Stored data
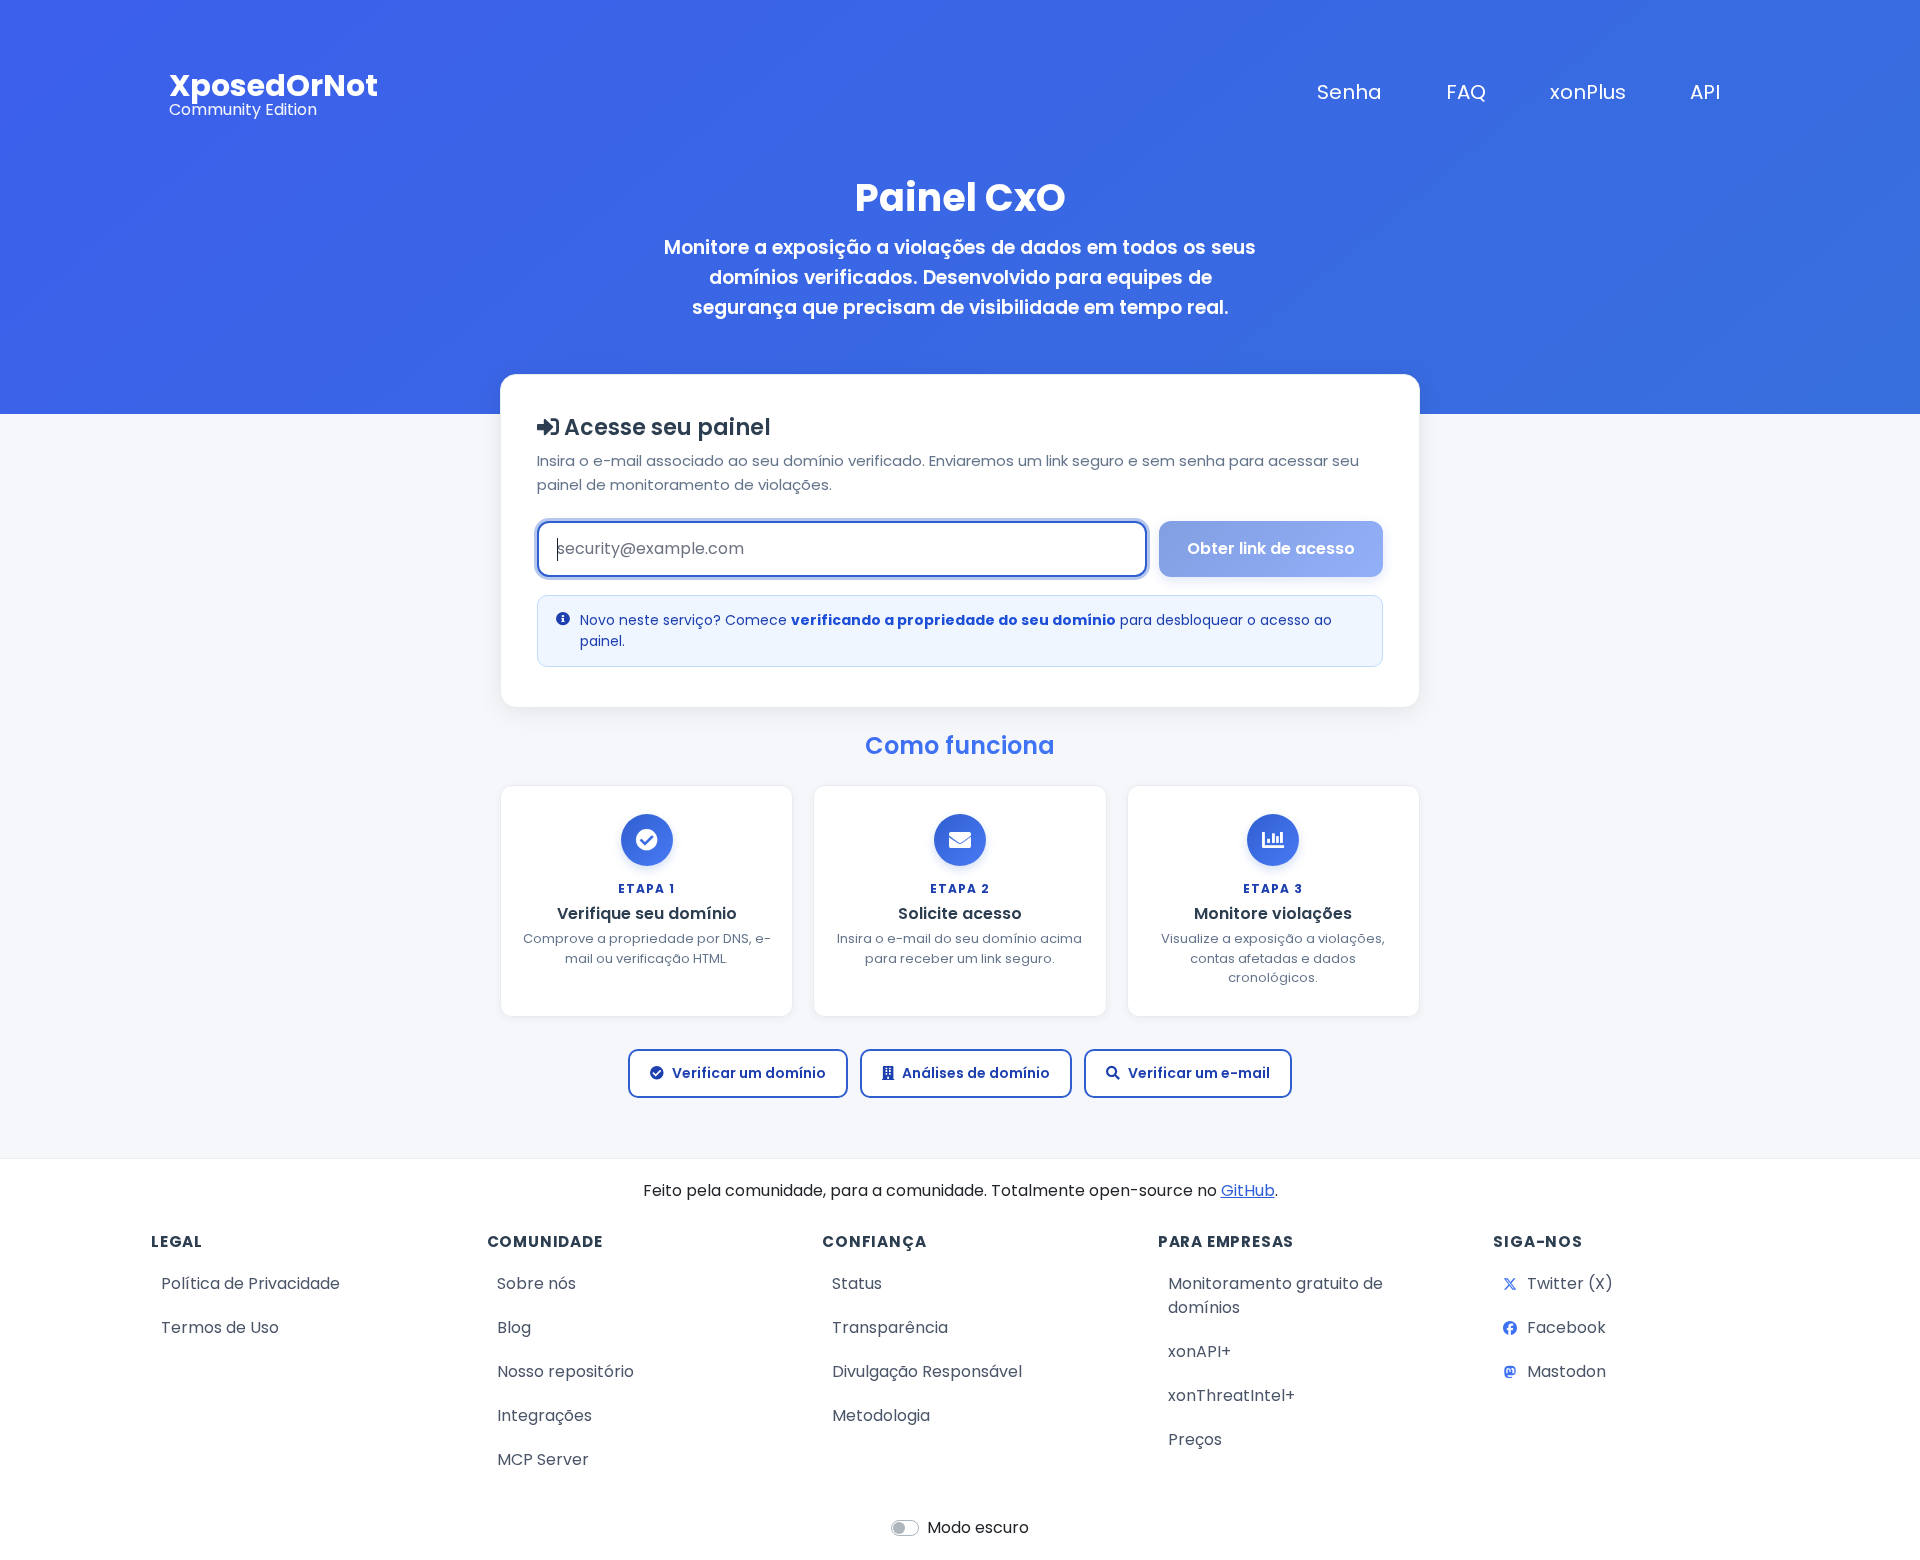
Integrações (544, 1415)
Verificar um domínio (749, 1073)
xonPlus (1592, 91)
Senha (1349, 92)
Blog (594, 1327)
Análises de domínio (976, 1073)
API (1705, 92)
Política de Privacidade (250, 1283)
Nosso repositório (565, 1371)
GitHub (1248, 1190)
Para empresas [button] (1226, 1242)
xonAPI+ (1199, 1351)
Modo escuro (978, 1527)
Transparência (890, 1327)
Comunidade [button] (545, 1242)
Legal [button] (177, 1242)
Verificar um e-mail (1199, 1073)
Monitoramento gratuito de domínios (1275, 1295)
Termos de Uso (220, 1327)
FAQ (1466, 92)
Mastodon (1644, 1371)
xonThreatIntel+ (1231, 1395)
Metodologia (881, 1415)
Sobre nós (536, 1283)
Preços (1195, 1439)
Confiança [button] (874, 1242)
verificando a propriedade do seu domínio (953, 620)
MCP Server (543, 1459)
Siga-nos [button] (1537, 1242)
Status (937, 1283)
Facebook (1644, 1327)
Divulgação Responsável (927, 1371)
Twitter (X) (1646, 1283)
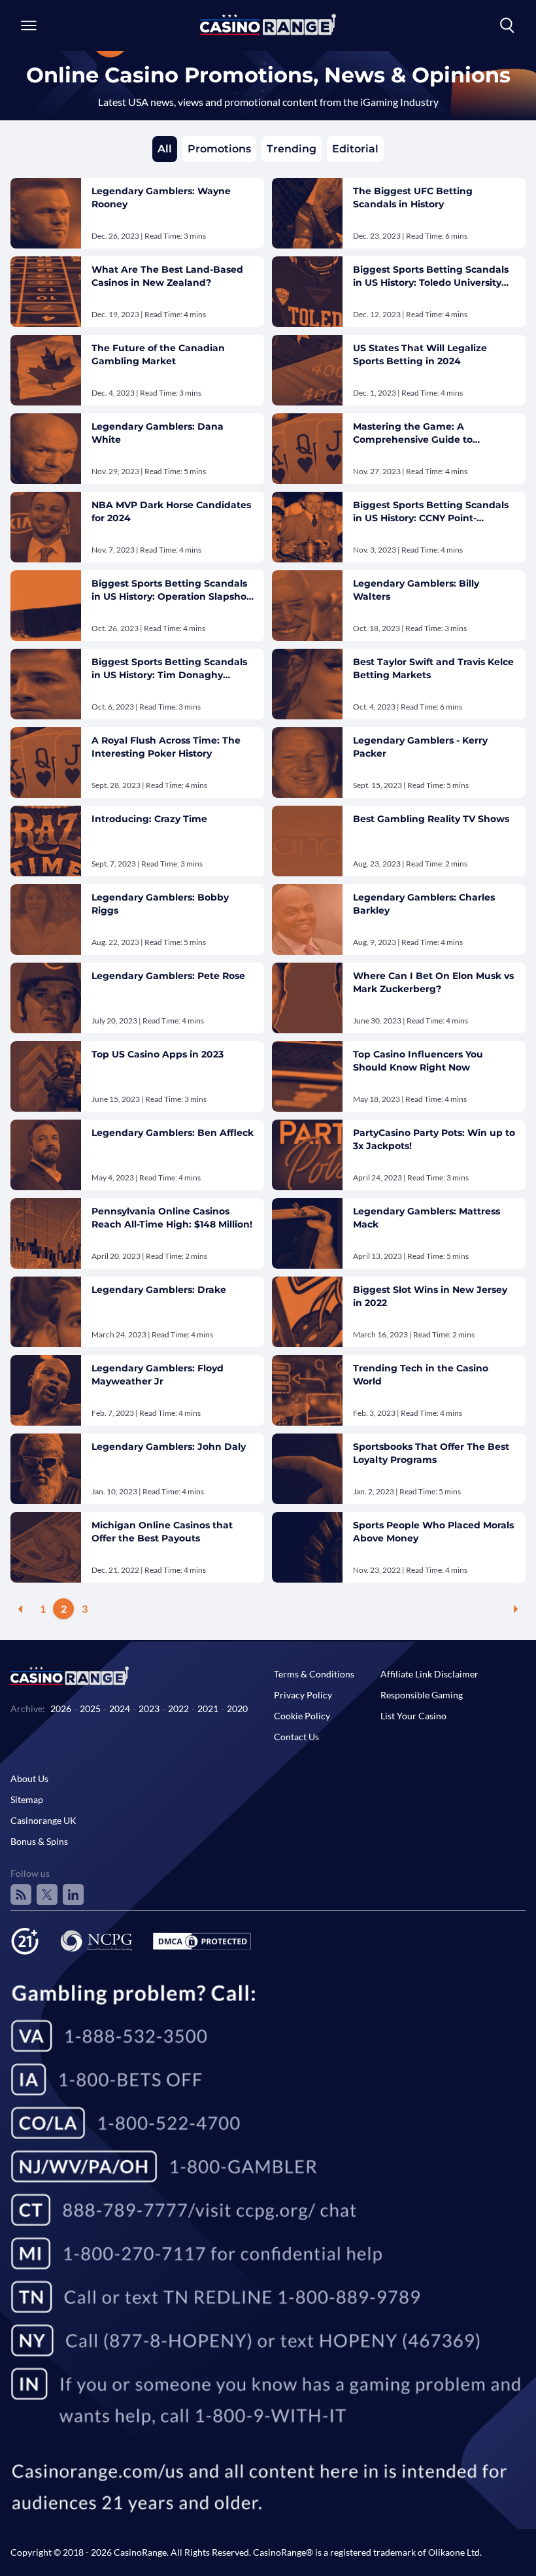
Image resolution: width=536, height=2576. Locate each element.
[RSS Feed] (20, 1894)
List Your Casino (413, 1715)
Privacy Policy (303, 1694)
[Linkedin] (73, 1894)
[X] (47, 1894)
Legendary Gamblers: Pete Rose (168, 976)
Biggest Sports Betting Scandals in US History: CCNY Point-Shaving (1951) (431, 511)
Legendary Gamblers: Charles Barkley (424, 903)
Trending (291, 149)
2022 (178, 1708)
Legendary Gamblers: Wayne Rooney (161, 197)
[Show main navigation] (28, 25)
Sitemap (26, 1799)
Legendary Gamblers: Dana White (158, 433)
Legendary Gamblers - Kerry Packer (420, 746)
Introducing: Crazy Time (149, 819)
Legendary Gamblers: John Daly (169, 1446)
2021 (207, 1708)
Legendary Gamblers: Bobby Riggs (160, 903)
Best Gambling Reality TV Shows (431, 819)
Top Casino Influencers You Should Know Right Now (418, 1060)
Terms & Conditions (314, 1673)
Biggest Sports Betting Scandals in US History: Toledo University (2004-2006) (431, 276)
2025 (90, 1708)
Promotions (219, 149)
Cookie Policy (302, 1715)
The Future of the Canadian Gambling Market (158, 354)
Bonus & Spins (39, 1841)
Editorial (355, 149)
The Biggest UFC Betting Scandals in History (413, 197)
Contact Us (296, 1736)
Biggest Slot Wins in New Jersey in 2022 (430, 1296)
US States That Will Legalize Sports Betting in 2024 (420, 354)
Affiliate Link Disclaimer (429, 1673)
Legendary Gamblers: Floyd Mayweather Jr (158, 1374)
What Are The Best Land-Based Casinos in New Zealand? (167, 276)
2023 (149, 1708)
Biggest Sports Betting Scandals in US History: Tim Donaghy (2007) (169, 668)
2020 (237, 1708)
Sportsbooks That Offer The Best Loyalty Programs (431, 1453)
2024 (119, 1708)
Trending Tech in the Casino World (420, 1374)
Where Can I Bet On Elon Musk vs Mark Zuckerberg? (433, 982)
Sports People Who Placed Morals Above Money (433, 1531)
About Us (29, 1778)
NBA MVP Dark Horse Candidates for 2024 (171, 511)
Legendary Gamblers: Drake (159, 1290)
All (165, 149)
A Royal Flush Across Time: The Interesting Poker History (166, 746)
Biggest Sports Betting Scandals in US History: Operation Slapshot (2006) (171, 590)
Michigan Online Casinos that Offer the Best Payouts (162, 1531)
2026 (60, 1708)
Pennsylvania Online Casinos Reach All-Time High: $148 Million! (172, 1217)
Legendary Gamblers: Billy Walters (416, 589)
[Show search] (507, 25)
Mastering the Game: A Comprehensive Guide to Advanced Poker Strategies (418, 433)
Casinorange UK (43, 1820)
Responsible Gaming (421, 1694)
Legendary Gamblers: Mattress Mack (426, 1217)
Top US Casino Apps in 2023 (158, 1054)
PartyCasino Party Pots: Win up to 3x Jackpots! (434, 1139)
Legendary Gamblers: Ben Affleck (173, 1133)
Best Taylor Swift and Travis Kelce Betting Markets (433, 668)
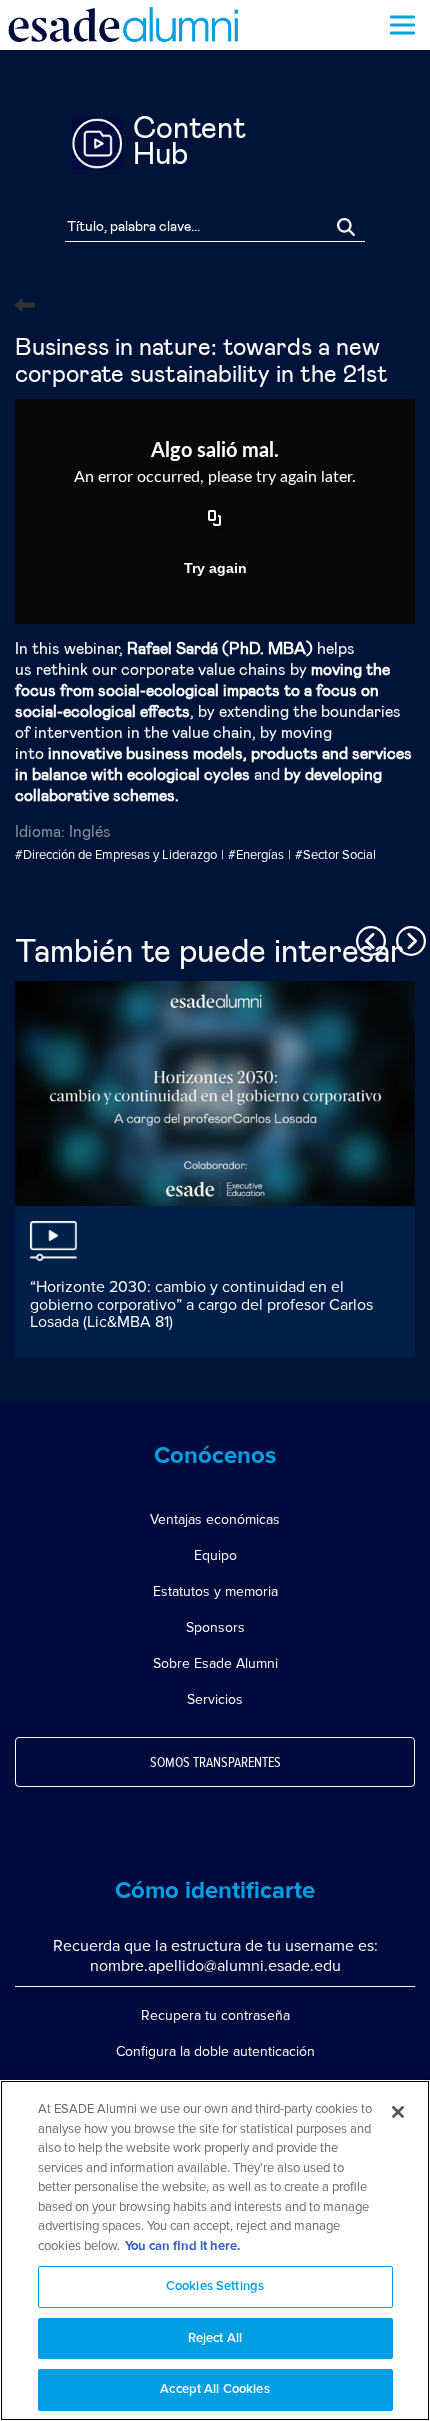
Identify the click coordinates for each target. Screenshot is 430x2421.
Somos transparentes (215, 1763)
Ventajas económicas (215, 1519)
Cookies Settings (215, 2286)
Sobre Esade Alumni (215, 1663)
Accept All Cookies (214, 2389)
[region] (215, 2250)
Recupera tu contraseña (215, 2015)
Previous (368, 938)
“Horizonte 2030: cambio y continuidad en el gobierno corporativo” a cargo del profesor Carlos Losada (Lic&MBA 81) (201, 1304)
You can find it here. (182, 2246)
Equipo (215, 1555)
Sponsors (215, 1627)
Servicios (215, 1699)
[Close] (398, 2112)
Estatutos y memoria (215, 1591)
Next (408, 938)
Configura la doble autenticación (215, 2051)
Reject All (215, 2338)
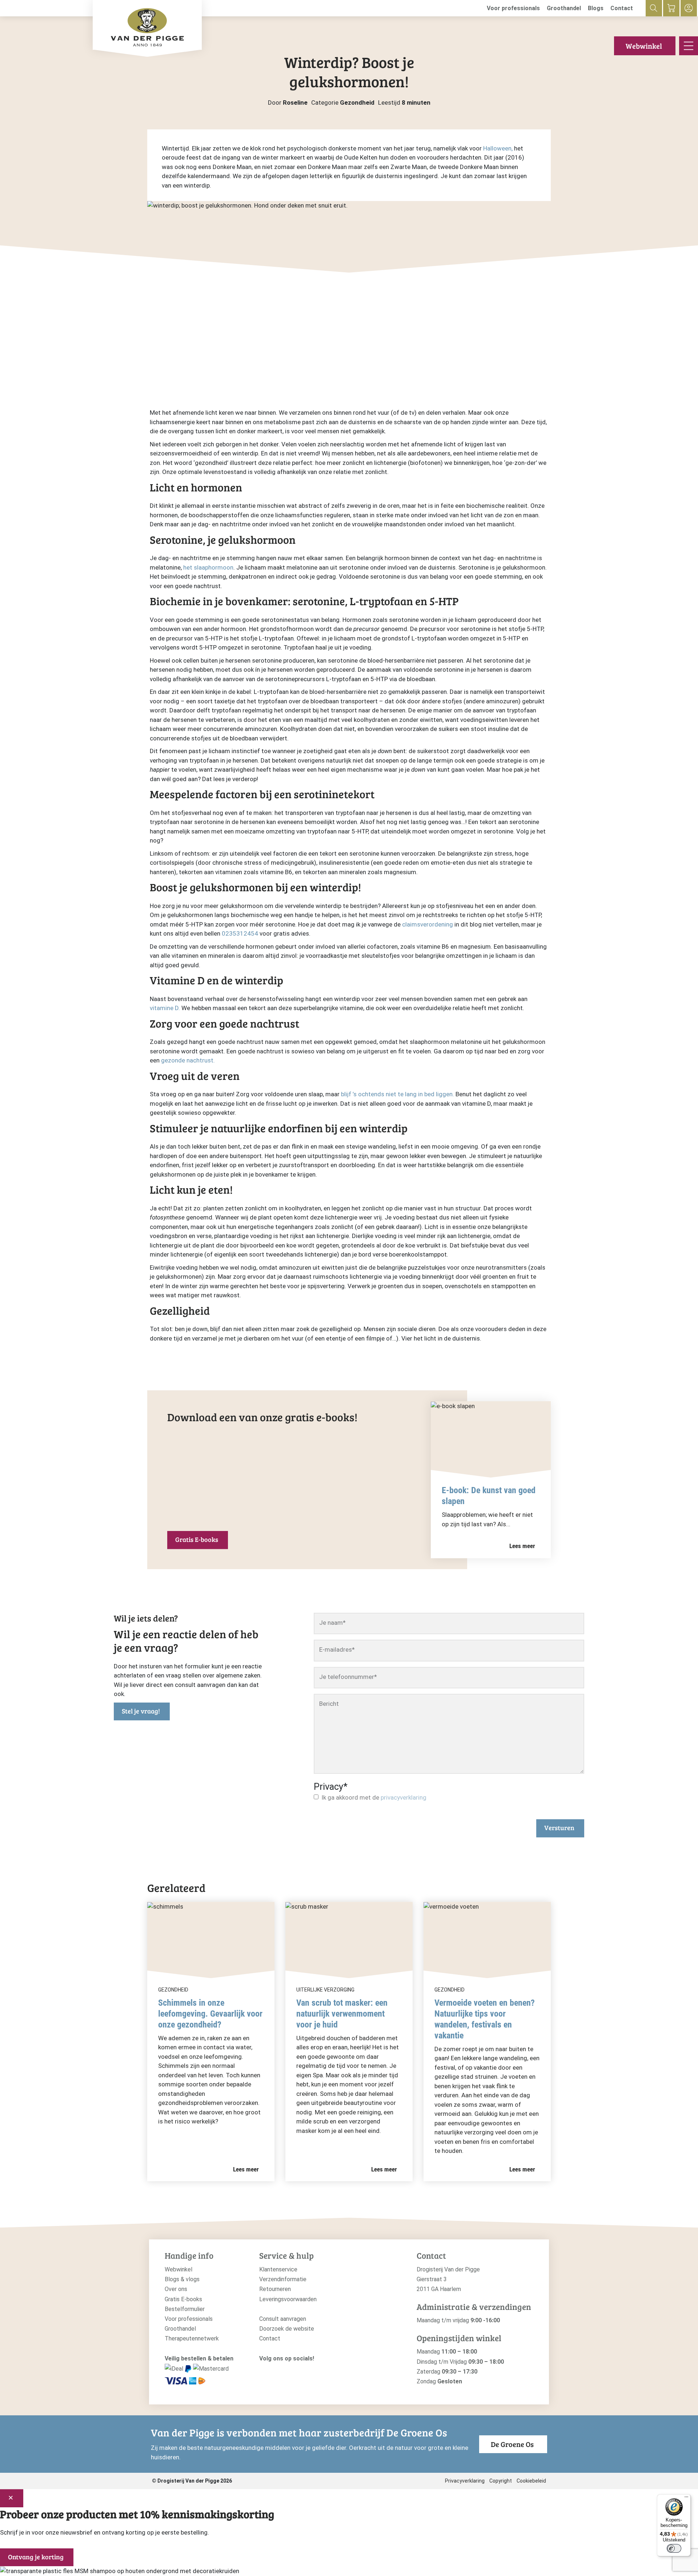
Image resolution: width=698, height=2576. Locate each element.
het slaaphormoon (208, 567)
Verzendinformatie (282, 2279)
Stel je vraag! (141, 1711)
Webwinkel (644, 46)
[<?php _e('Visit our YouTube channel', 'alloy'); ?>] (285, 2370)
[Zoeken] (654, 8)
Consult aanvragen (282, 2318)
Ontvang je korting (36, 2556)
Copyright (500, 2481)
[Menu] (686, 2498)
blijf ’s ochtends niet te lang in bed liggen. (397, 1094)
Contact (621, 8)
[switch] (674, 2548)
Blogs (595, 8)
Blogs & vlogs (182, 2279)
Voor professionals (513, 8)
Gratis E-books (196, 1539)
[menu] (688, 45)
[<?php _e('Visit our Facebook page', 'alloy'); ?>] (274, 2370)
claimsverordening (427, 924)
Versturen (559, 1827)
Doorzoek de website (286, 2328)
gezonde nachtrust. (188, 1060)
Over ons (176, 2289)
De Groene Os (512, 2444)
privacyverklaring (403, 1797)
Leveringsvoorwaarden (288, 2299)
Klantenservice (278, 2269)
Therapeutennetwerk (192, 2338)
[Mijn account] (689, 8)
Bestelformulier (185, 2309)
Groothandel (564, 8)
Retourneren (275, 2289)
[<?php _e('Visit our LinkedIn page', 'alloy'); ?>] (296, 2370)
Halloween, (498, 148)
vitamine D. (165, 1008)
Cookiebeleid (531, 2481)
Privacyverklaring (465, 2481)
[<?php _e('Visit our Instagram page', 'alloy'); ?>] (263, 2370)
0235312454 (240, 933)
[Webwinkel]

## Task item
Begin with the line that contains "[<?php _e('Visit our LinkedIn" and end with the last line of the data. Repeat those two lines and all between them exactly.

## Answer section
[<?php _e('Visit our LinkedIn page', 'alloy'); ?>] (296, 2370)
Halloween, (498, 148)
vitamine D. (165, 1008)
Cookiebeleid (531, 2481)
Privacyverklaring (465, 2481)
[<?php _e('Visit our Instagram page', 'alloy'); ?>] (263, 2370)
0235312454 (240, 933)
[Webwinkel]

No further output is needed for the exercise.